TEXT EXCERPT »
※
Beautimussssss!!!!! congrats


----------



## emxracer (Jul 5, 2010)

*Re: Ok.. It finally arrived. "Private Stock" Daniel Marshall Humi 165ct Burl*

Looks like high quality construction.


----------



## logos (Jul 27, 2010)

*Re: Ok.. It finally arrived. "Private Stock" Daniel Marshall Humi 165ct Burl*

beautiful!


----------



## Padurosa (Jul 23, 2010)

*Re: Ok.. It finally arrived. "Private Stock" Daniel Marshall Humi 165ct Burl*

WOW...

Humi Envy here as well.

Congrats on the beautifull humi! And happy filling...


----------



## Jenady (Nov 23, 2009)

*Re: Ok.. It finally arrived. "Private Stock" Daniel Marshall Humi 165ct Burl*



bhxhhcz said:


> It saved about 230.00 off the retail price.


I thought you had a beautiful new Humidor. Then I read this.

AMAZING!


----------



## bhxhhcz (May 30, 2010)

*Re: Ok.. It finally arrived. "Private Stock" Daniel Marshall Humi 165ct Burl*



Jenady said:


> I thought you had a beautiful new Humidor. Then I read this.
> 
> AMAZING!


Yeah, this one has been holding strong for the last few months. I'm really happy with it. It was a great investment.

I'll probably be ordering another sometime in the near future, as this one is starting to get full. Although, I think I'm going to do something different, like the wineador, or a cooler.


----------



## CopGTP (Jun 8, 2010)

*Re: Ok.. It finally arrived. "Private Stock" Daniel Marshall Humi 165ct Burl*

WOW, great looking humi, and coolidor FTW!!!  I was skeptical at first, but now I love mine!


----------
※
How would you say this sentence from the humidor thread in Spanish: "I'll probably be ordering another sometime in the near future, as this one is starting to get full." The data that comes next is from an unrelated source.

SUPPLIED RECORDS »
※
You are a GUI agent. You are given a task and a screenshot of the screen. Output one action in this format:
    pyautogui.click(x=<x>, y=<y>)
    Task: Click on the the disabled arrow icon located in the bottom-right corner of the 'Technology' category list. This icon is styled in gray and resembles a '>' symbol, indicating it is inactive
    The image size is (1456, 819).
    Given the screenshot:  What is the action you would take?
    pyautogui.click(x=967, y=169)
※
EXERCISE RESULT »
Probablemente pediré otro en un futuro cercano, ya que este está empezando a llenarse.